What Are You Doing To Prepare For The Future World Of Work?

Nobody is questioning that the workforce is changing at a rapid pace, but what do organisations need to do ensure that they are prepared?

We put this question to a group of HR professionals at Cape Group’s HR Technology Forum last Thursday. To begin we asked the group what are the biggest workforce challenges facing organisations in the next few years. Key challenges raised included the:

  • An ageing population: with older workers reaching retirement years, how do organisations manage skilled labour shortages and retain knowledge?
  • The flexible, global, mobile and virtual workers: what are the leadership skills required of the future manager?
  • Increasing immigration: how do you manage an increasing cultural shifts in the workplace, when there are statistics that around one in four people are now born overseas?
  • Expectations of Gen Ys: while it is a generalisation, the Gen Y tend to have a low desire to stay in a job too long, are frustrated how technology is used and accessed in the organisation, how do organisations provide them with a greater flexibility in the way they work?
  • Advances in technology: are we staying up to date and leveraging technology to reap the business benefits? Are we using technology to its full capability or are we restricting ourselves due to risk requirements?

Who Is Responsible For Managing Workforce Challenges?

People have been discussing the future of the workforce for a while. YouTube clips on ‘Shift Happens’ have been around for over five years (http://www.youtube.com/watch?v=vdvo5FlRqmM). However, are organisations taking any steps to address future workforce challenges? Some believe that changes need to be driven by the CEO and board of executives. While successful change is usually driven from the top, many executives find it difficult in understanding the need. In addition, some executives have a traditional mindset and often are two to three generations away from their actual employees. They do not see an urgency to leave behind traditional work practices. This is particularly so in highly risk adverse industries (e.g financial services). So without leadership support then how do we prepare for the workforce changes?

There is a strong role for HR and OD practitioners to play in driving this change. HR and OD professionals will require strong strategic thinking, influencing skills and an understanding of business to be able to communicate to executives the business benefits and consequences of falling behind. Executives will need to realise there are opportunities to better leverage technology, foster innovation driven by diversity, develop talent, incorporate social media into people practices and make better use of data.

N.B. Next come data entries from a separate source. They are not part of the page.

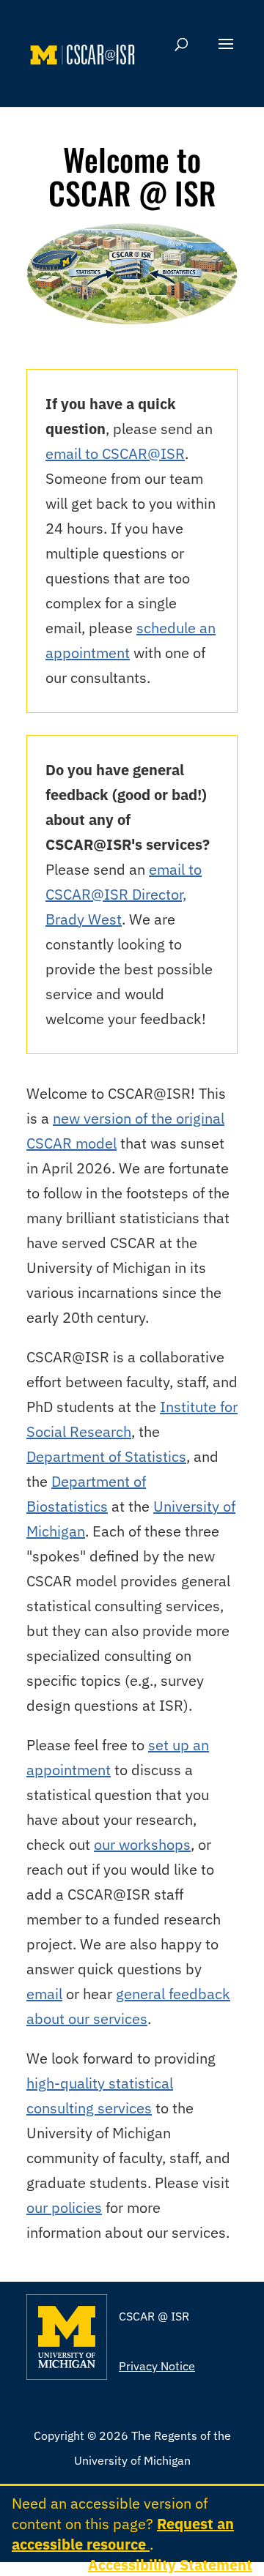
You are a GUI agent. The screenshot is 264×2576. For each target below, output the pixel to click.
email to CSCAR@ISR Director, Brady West (123, 894)
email (44, 1994)
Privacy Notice (157, 2366)
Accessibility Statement (170, 2565)
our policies (64, 2207)
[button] (226, 53)
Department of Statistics (106, 1456)
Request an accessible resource (123, 2534)
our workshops (142, 1844)
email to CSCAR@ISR (115, 453)
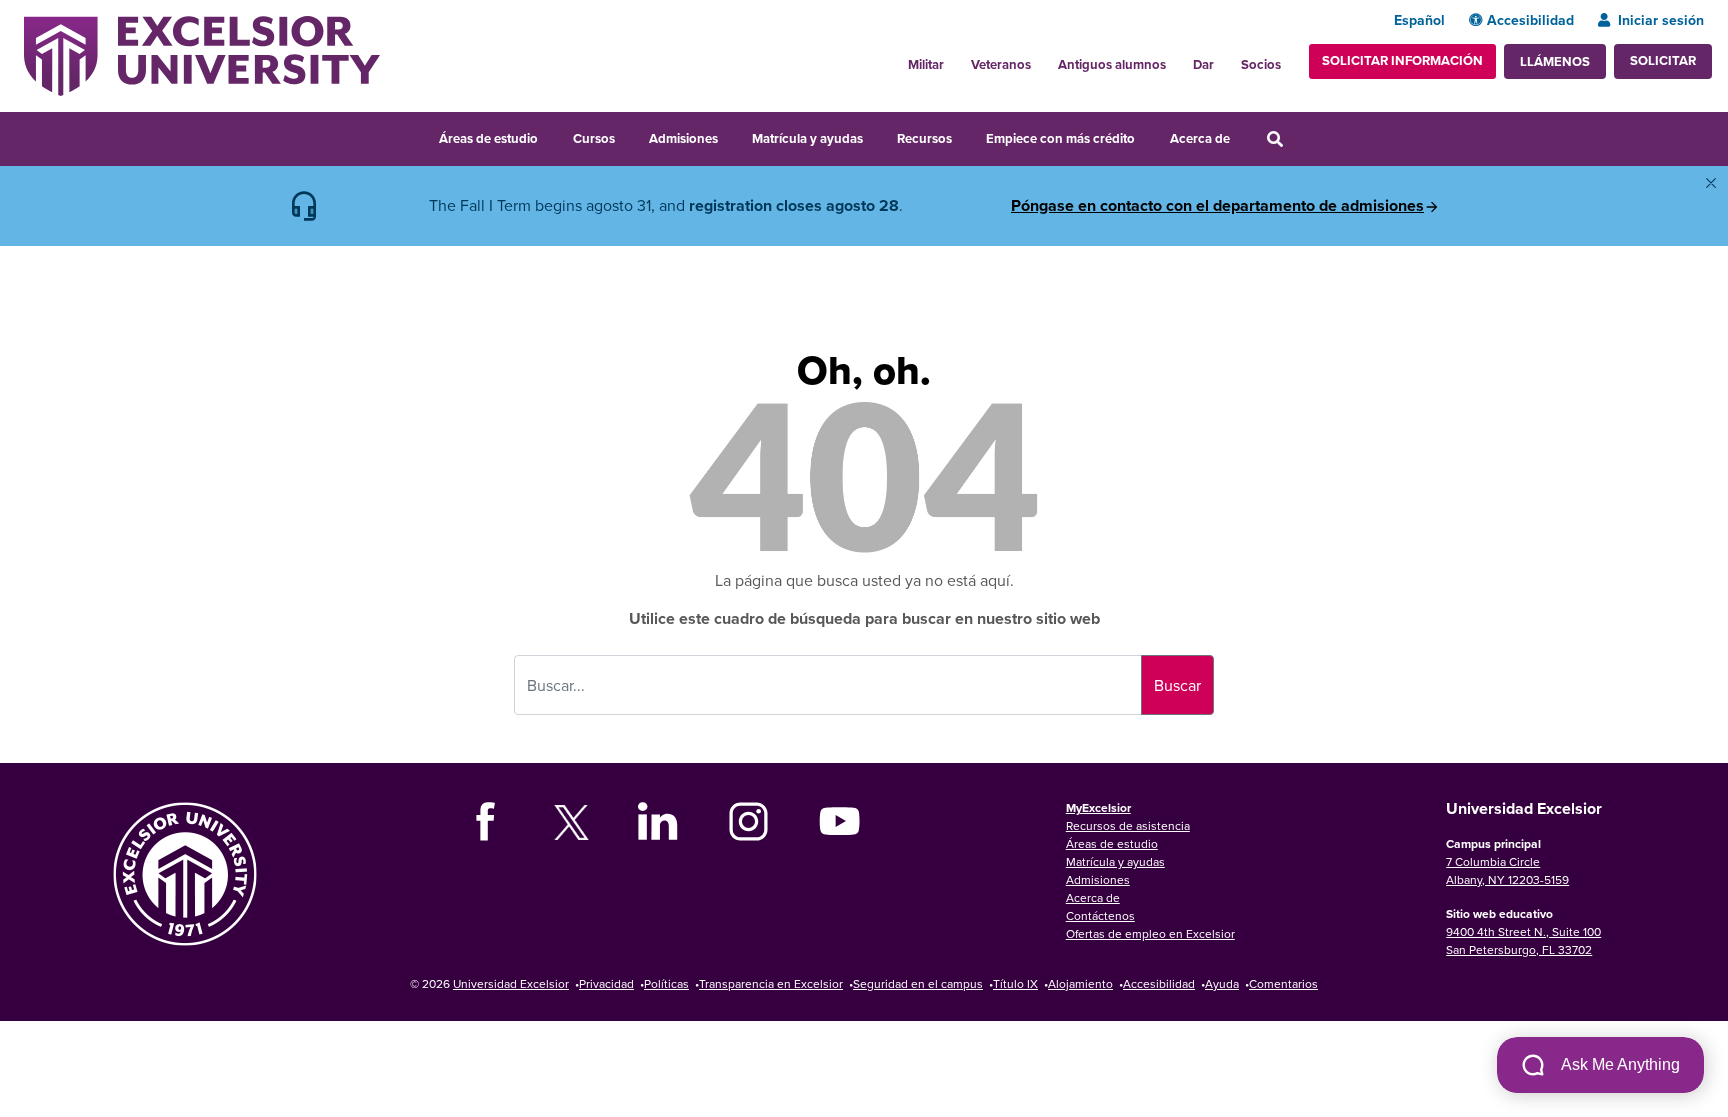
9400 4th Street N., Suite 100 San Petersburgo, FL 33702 (1523, 940)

Organisations need to be developing concrete succession plans and introducing ways to capture knowledge to prepare for an ageing workforce. They need to be looking at the capability of their knowledge management systems and looking at different ways that they can better utilise older workers. For example, some organisations are beginning to utilise them as experts and introducing part time options as a way to transition to retirement.

The increasing demand for flexible working will mean organisations need to introduce attractive flexible working policies and develop ways to manage an independent workforce. Leaders need to be able to manage virtual, flexible, mobile and offshore teams. The workforce is becoming more diverse so good leaders need to ensure they have inclusive work practices.

It is both exciting and scary when we start to think about the future possibilities in the way we work. If organisations want to prepare and drive this, one of the first places to start is to identify the workforce capability they need for the future. The leader of the future is going to need to be innovative and agile, and be inclusive of their diverse workforce.